Yul Moldauer is a 24-year-old gymnast who has also made it into Team USA this year. He was born in Seoul, Korea; and adopted by his American parents before he turned one. Moldauer graduated from the University of Oklahoma with a degree in communications while training for senior gymnastics. He was the second-highest all-around scorer with 168.6 points and was in the top 3 for apparatus at the Olympic Trials. Moldauer had also scored first in parallel bars.
Using Their Voices for Good
The COVID-19 pandemic has exacerbated hate crimes and discrimination against Asians. Both gymnasts, Yul Moldauer and Sunisa Lee, have experienced the negative impact of the growing xenophobic and anti-Asian sentiment: facing hate for solely being Asian. However, this has not stopped them from achieving their dreams and has only pushed them to strive further. Moldauer and Lee have been continuously using their platforms to highlight Asian voices amidst the increasing hate and negativity.
Sakura Kokumai is a 28-year-old karateka who will be competing in one of the Olympics’ newest additions, karate. She was born in Hawaii but went to Waseda University in Japan for her studies. At the 2019 Pan American Games held in Lima, Peru; Sakura Kokumai won gold in the women's individual kata event. Earlier this year, Kokumai was the victim of an anti-Asian hate crime during a training session. She captured the incident on video and posted it onto her Instagram page. In the video, a man is seen and heard to be screaming violent threats at her. Fortunately, the perpetrator has been arrested after the incident. In the caption of this post, Kokumai stresses the idea of community and protecting one another. She has been vocal about the #StopAsianHate movement and has continued to raise awareness about this important topic.
Indian American table tennis player, Nikhil Kumar, will be competing for the US team at the 2021 Tokyo Olympics. Kumar started playing table tennis when he was five years old and competed in his first major tournament at age eight. Furthermore, he is one of the few left handed players on the US team. At age 14, he qualified for the World Table Tennis Championships for men and was a finalist in the singles event. Recently, at age 17, Kumar became the second youngest U.S. table tennis player to qualify for the Olympic games in 2020.

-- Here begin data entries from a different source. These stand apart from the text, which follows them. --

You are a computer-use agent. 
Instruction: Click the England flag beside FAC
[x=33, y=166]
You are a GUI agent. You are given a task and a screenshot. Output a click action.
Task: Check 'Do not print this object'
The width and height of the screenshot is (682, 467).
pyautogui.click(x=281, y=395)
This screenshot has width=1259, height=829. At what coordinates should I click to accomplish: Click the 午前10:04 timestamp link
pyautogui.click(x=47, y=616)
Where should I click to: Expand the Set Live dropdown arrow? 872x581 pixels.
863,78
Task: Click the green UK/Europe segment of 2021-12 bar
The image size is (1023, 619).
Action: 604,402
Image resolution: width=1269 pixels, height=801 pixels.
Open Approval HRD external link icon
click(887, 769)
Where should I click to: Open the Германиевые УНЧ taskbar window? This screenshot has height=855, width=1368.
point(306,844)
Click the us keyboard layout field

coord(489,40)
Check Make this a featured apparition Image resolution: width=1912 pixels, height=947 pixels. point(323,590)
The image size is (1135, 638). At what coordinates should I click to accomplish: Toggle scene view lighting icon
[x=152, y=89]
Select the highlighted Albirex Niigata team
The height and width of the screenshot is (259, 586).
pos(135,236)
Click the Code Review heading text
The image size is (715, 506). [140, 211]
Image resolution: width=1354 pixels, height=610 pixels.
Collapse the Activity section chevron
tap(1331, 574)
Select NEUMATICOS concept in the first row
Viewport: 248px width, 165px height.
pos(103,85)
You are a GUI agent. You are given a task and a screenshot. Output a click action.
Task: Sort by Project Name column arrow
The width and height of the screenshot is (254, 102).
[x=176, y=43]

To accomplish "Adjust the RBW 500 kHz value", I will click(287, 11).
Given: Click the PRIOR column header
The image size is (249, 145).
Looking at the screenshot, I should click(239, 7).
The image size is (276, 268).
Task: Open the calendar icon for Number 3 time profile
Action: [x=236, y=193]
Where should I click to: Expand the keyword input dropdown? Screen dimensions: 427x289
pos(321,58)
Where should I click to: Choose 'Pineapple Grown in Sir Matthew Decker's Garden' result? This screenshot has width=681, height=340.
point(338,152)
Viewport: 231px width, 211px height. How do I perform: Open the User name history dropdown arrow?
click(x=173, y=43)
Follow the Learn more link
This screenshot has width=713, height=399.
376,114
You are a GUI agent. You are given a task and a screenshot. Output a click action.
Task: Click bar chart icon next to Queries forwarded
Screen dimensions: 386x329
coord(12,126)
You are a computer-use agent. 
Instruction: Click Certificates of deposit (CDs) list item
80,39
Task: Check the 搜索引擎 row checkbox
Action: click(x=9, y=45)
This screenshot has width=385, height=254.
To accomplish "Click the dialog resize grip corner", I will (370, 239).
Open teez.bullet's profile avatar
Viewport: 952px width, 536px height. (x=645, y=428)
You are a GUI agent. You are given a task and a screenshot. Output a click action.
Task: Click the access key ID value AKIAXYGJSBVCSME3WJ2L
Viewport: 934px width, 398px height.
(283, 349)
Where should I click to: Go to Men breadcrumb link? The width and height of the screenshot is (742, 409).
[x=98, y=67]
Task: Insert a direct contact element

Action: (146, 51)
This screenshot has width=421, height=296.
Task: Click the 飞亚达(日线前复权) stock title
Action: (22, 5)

Historically Low Representation
There has historically been very little Asian representation in the Summer Olympics. The harmful model minority myth burdens the Asian American community in the field of sports, where Asian Americans face immense pressure to succeed because of this misconstrued belief. Ever since the first Olympics, people of color have been fighting for the chance to represent the US in their respective sport. While other minority groups have seen more success in gaining recognition for their talents, Asian Americans are slowly but surely catching up.